U.S. wine market drives growth in global consumption, IWSR finds
Red wine continues to dominate wine market
A recent IWSR survey commissioned by international wine and spirits exhibition Vinexpo has found that the United States is driving global wine consumption as the alcohol category’s largest wine market.
Consuming 312.5 million cases of wine in 2013, the United States was the only market among the Top 10 wine-drinking countries to show growth compared with the previous year, according to the London-based source for wine and spirits analysis. Although the increase was lower than in preceding years, totaling 5 million more cases, its overall value was sustained by a shift in demand toward the higher end of the market, it reports.
Between 2009 and 2013, global wine consumption increased by 2.7 percent to reach a total of 2.6 billion 9-liter cases, the equivalent to more than 31.7 billion bottles. The IWSR predicts that growth will accelerate by another 1 percent between 2014 and 2018 to reach 2.732 billion 9-liter cases or 32.78 billion bottles.
Among the different wine varietals, red wine continues to dominate, representing 54.8 percent of all still wine consumed in 2013, even as reduced demand, primarily in China, drove worldwide consumption down by 19.8 million cases. Rosé is the wine category least affected by the 2013 slump in demand, with 2013 global sales at 219.1 million cases compared with 219.7 in 2012. Sales are thriving in the three primary rosé consumer markets: France, the U.K. and the U.S., it reports.

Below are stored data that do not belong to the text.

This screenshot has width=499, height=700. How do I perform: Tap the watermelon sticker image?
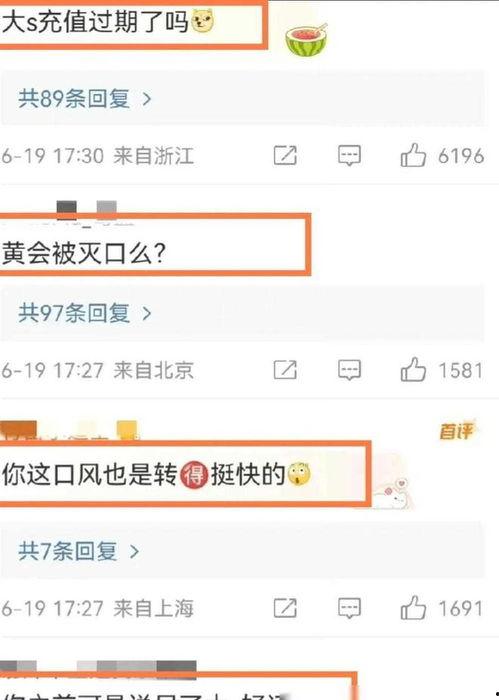point(307,39)
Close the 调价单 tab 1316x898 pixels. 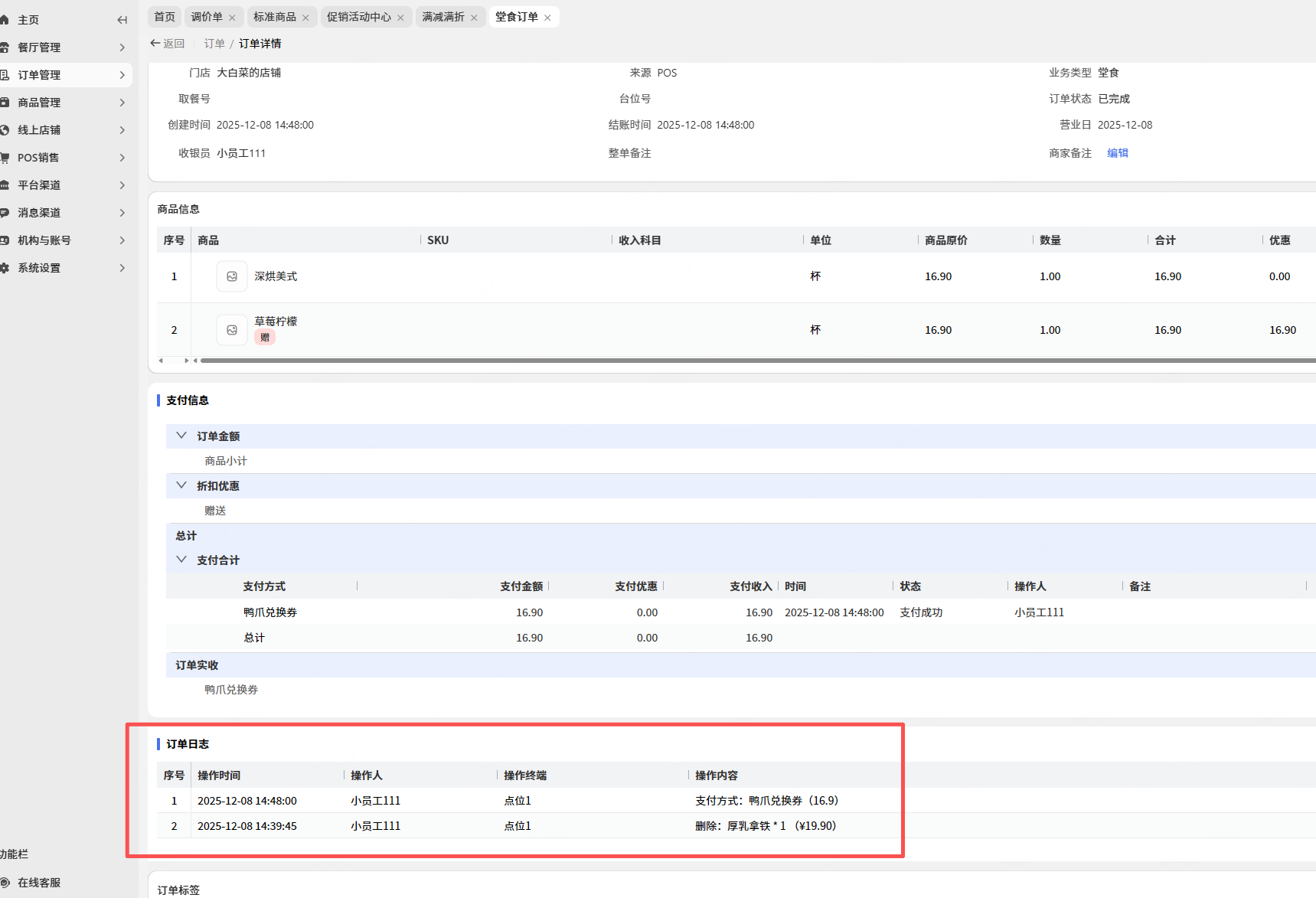point(232,18)
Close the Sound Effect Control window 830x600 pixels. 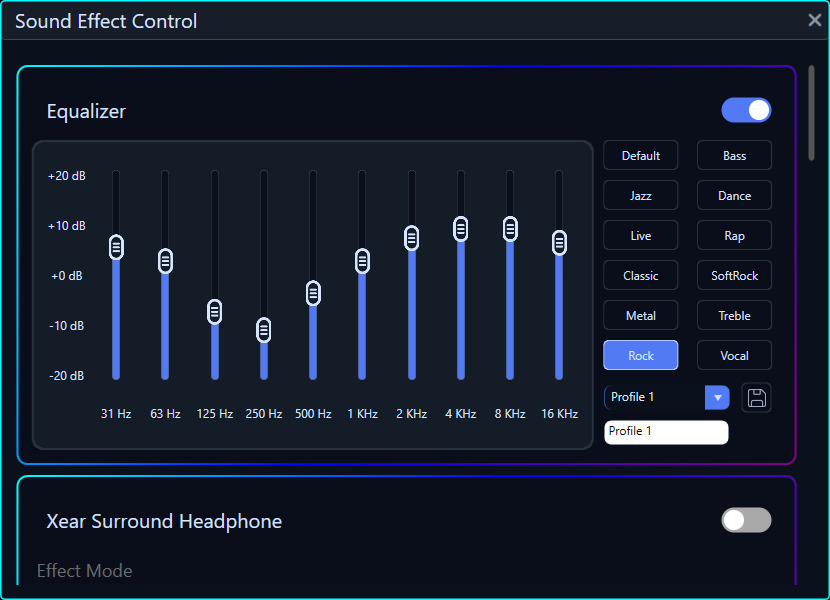coord(815,20)
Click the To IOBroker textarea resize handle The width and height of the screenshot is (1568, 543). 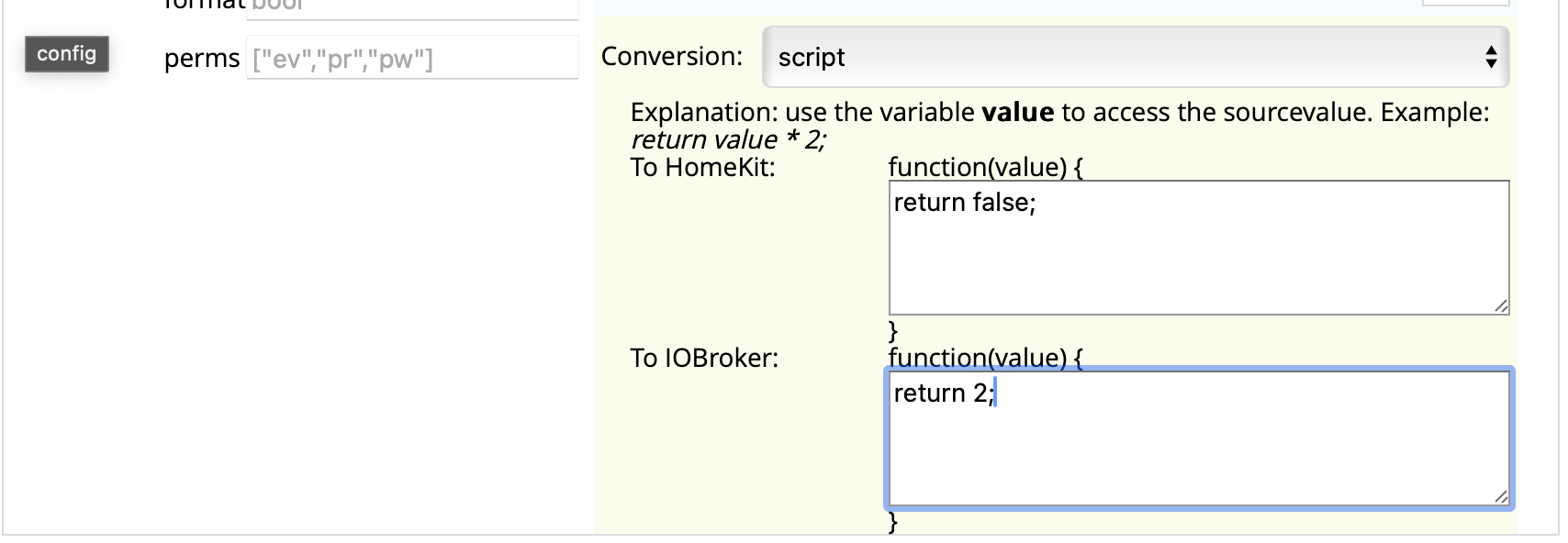1501,497
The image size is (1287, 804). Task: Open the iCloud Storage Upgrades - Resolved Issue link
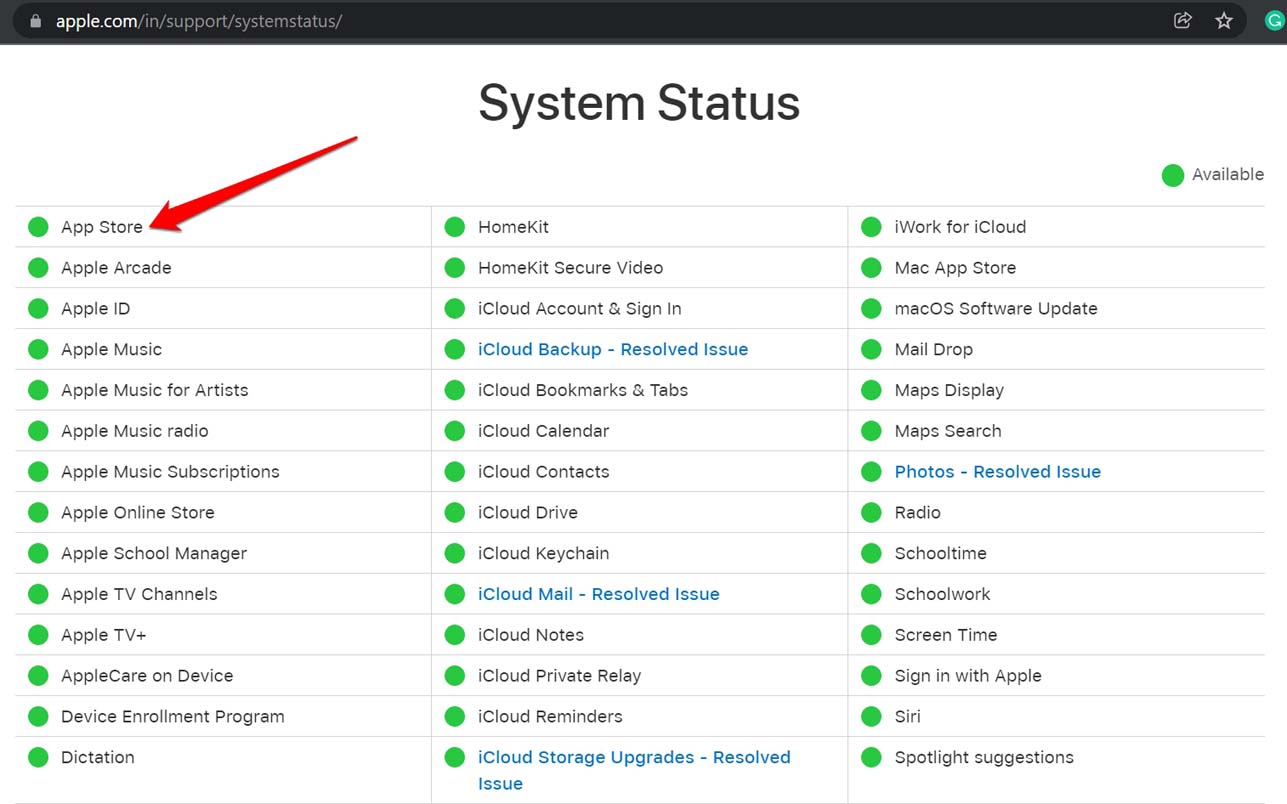[x=634, y=757]

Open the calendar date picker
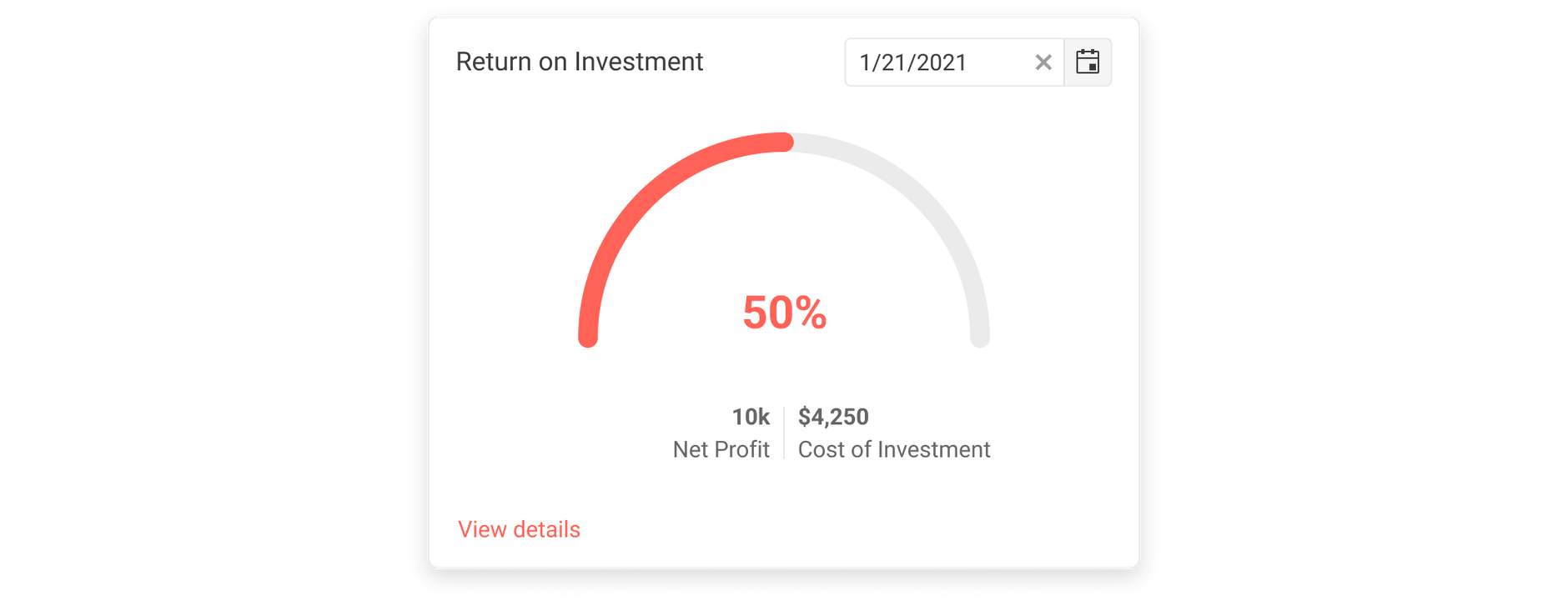click(1088, 63)
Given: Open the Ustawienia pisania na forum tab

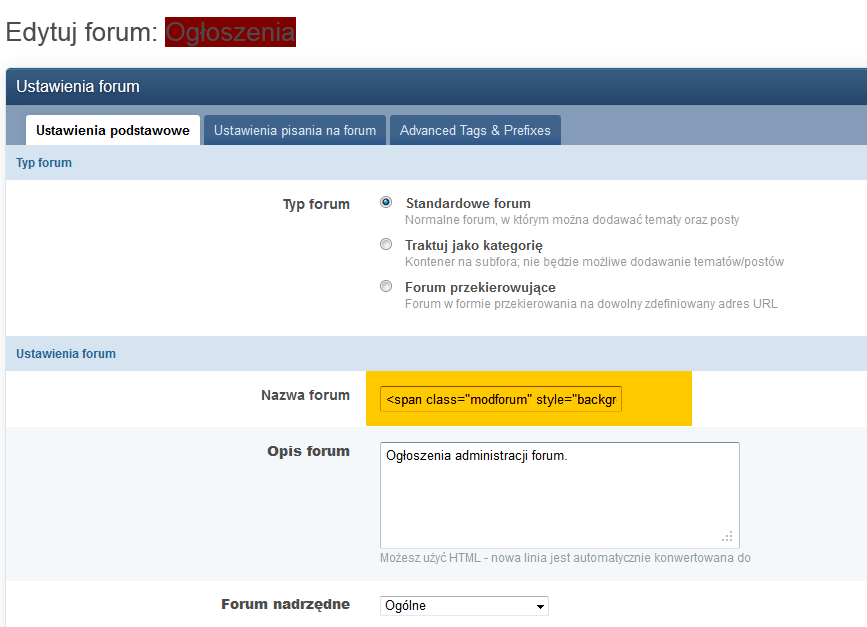Looking at the screenshot, I should [x=295, y=130].
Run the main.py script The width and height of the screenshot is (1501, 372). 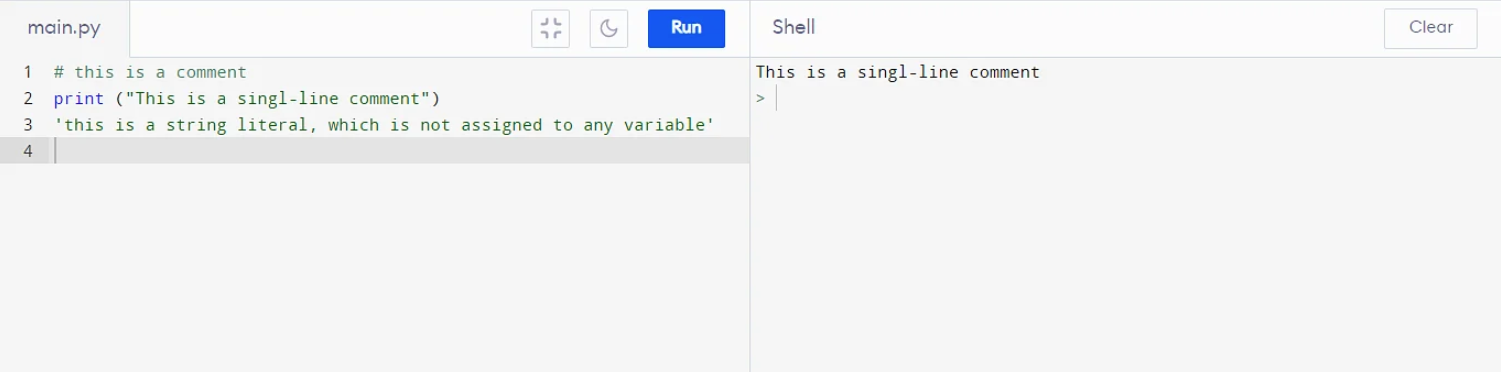pyautogui.click(x=686, y=28)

Sparkling wine, excluding Champagne, accounted for 8 percent of global wine consumption in 2013 and is expected to grow to 8.9 percent by 2018, IWSR reports. Between 2009 and 2013, U.S. consumption of sparkling wines grew by 23 percent, with another 15 percent growth expected between 2014 and 2018. Cava sales, spurred by growth in imports to Belgium, Nigeria and France, escalated by more than 100,000 cases in 2013, and Prosecco exports doubled, it reports. In the U.K. alone, Prosecco sales increased by more than 1 million cases, it adds.
Meanwhile, Champagne consumption fell by 1.4 percent globally in 2013, primarily because of shrinking demand in France, the U.K. and the United States. However, sales are rising in several key countries, including Australia and Japan, IWSR notes.
Overall import sales remain robust, with more than a quarter (29.5 percent) of all wine bottles, or 720 million cases, consumed in 2013 being imports. Imported wines are expected to grow by another 6.1 percent by 2018, outpacing a predicted 3.5 percent increase in overall wine sales. Italy and Australia are the most important suppliers of imported wines to the U.S. market, with France in third place but on the rise as maturing American wine consumers are drawn to what is widely seen as the home of fine wine, the IWSR states.
In the spirits category, global spirits consumption reached nearly 3.1 million 9-liter cases in 2013, an increase of 19.1 percent from 2009. This growth is expected to continue at a rate of 3 percent, reaching nearly 3.2 million cases by 2018. Asia-Pacific accounts for 63 percent of the world’s total spirits consumption, the IWSR states.
Whisky and bourbon sales are projected to rise 8.8 percent and 19.3 percent, respectively, during the next five years. Russia, Brazil, Mexico, India and Poland are driving this rise, adding more than a million cases to their total consumption between 2009 and 2013, the IWSR says.
Although vodka holds its position as the leading “international” spirit, demand for this spirit is stabilizing, according to the IWSR. The current 492.7 million cases represent a rise of 0.5 percent since 2009, and IWSR research reveals that the tax increase imposed in Russia has significantly slowed growth in that country, turning young consumers toward trendier alcohol beverages.
Cognac and armagnac sales increased by 19 percent between 2009 and 2012, with demand flourishing in Asian markets. Although 2013 growth in the region has been curtailed by the Chinese government’s anti-corruption legislation, five-year forecasts remain positive and anticipate 3.5 percent growth, IWSR reports. Healthy sales in this spirits segment are particularly expected in America, the biggest market for cognac exports, it adds.